George also spoke about the notion of the world of data, and how we need to recognise that all our online interactions are data too. Increasingly it is our data streams which define us and more importantly how others perceive us. I already find it scary how accurate some retailers are at customer profiling and sending me links to books I want to read before I know I want to read them. And of course, the recent twitter joke trial and the current situation with wikileaks are starting to draw new battlelines around freedom of speech, freedom of information and covert (and not so covert) government pressure on service providers and individuals.

However on a more positive note, George talked about the iKLAM (integrated knowledge and learning analytics) model, which looks at bringing together physical and locational data with online activities to improve personal learning knowledge evaluation. This could be a key transition point allowing the move from the traditional “bounded” course to a place where “intelligent curriculum meets analytics meets social network meets personal profile” which would bring more peer participatory pedagogy. A semantic curriculum could also bring around shifts in assessment allowing more augmented, peer related, and more engaging.

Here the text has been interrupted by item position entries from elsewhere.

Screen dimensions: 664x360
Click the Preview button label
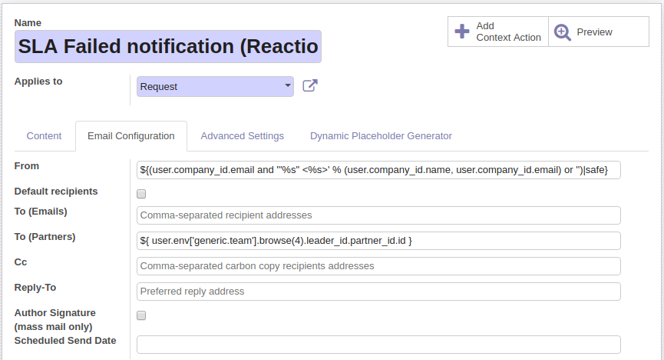[595, 32]
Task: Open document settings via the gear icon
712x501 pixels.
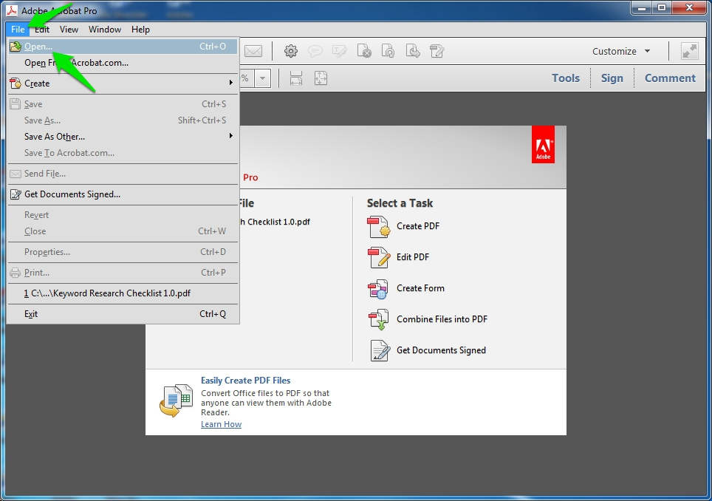Action: 290,51
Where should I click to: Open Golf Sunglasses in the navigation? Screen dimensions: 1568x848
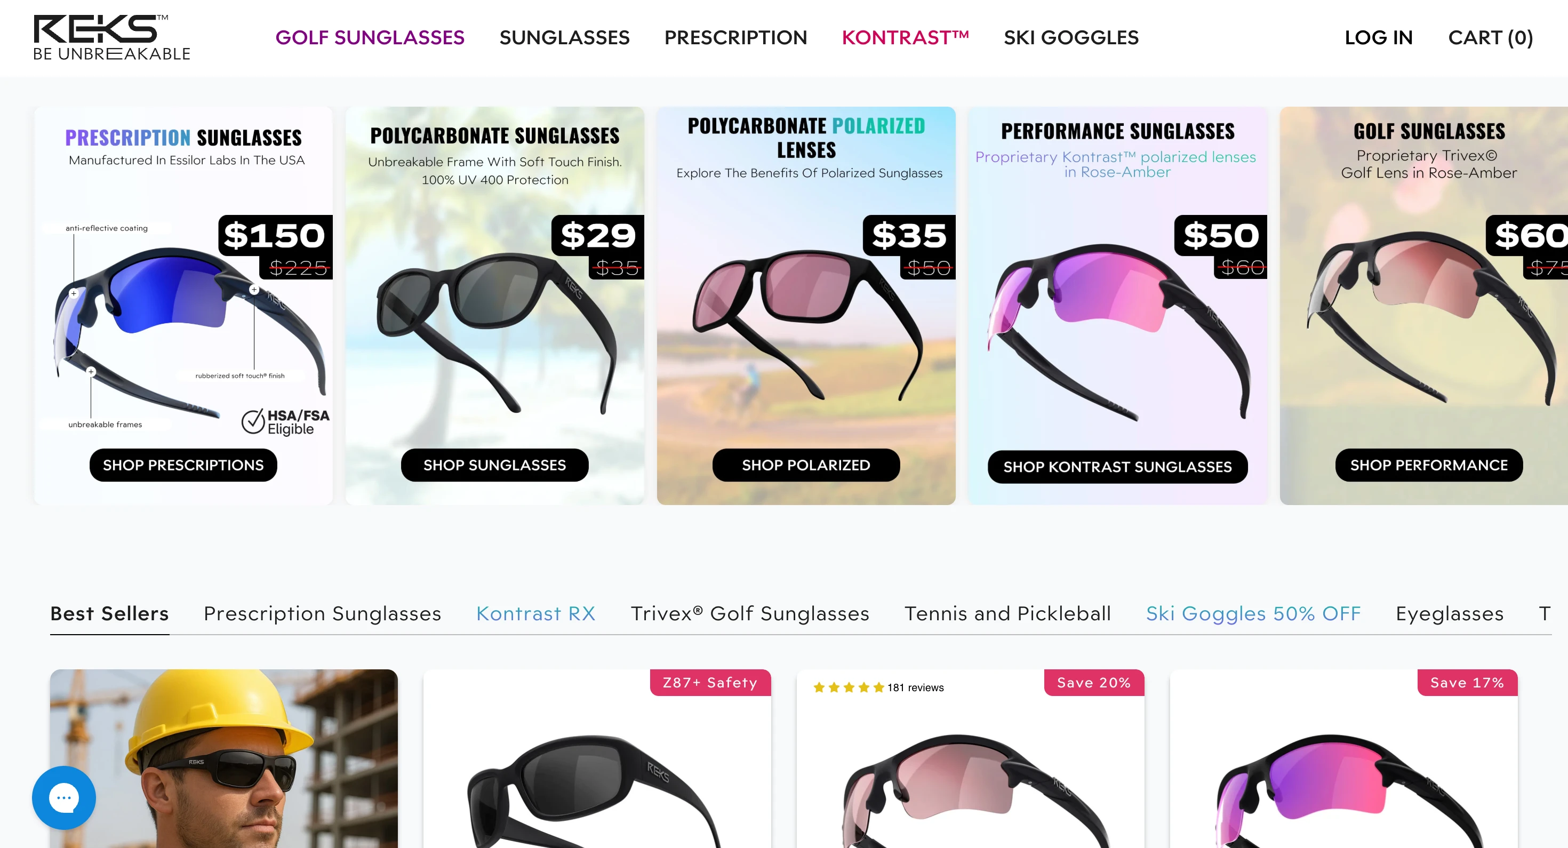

Of course, George did acknowledge that this shift was not a natural progression and our institutional culture is not going to change overnight. However I do think that we are starting to see changes in attitudes towards data, and more importantly the effective use of data.

In the JISC Curriculum Design programme, great leaps are being made by projects in terms of streamlining their data collection processes and workflows for course approval and validation and relating them to what is actually delivered. The Dynamic Learning Maps project (part of the JISC Curriculum Delivery programme) is an example of bringing a variety of institutional based information and allowing students to add/personalise their maps with their own resources. The LUCERO project at the OU is investigating use linked data for courses and Liam Green-Huges has just written an guest blog on his experiments with their linked data store, including using course data in Facebook. Well worth a read if you are interested in using linked data.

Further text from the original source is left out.